→ **The input**
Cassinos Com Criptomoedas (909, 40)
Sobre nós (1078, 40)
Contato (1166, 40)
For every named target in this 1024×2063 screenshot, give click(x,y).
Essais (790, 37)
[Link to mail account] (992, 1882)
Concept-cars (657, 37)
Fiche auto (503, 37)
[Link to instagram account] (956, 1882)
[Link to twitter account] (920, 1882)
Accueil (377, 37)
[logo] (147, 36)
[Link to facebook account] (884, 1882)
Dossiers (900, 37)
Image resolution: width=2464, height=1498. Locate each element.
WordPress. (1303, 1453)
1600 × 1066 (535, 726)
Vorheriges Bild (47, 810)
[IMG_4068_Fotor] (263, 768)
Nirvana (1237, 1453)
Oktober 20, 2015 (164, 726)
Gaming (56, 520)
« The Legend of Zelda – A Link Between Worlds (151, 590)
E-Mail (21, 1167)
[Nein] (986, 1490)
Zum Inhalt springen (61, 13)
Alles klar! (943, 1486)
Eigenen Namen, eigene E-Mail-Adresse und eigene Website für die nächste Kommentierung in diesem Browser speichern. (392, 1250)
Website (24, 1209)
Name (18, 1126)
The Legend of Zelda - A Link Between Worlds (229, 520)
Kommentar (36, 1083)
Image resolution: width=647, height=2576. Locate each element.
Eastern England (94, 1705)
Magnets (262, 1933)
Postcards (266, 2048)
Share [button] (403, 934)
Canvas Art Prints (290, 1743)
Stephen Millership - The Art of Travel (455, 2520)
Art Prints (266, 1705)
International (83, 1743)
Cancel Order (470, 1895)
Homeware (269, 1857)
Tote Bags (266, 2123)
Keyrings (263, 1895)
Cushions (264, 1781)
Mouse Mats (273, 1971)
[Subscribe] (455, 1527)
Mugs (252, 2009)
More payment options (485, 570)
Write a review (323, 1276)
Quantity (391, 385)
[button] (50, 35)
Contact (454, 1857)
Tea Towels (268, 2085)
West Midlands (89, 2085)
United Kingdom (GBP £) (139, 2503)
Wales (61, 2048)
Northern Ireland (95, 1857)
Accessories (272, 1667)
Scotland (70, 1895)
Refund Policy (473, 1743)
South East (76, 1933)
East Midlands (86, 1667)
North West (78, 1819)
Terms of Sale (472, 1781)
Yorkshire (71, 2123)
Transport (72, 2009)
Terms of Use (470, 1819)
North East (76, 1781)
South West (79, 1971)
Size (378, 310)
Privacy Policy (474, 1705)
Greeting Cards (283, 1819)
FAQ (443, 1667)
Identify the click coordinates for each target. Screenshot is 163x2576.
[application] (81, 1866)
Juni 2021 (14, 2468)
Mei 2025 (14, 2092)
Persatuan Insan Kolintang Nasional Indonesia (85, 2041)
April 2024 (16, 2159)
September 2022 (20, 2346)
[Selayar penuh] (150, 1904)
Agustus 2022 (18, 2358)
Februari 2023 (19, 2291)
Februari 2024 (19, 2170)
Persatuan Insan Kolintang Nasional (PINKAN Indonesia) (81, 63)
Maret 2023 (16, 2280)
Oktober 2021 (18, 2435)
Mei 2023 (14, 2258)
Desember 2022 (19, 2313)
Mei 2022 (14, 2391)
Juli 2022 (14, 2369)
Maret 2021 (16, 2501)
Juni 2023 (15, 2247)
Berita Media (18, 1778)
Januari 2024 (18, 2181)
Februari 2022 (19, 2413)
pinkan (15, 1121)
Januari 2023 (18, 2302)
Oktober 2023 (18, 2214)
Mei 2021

→ **Task brief**
Search the entries for the string "Kolintang". Copy every line that has it.

→ **Result for this task**
Persatuan Insan Kolintang Nasional Indonesia (85, 2041)
Persatuan Insan Kolintang Nasional (PINKAN Indonesia) (81, 63)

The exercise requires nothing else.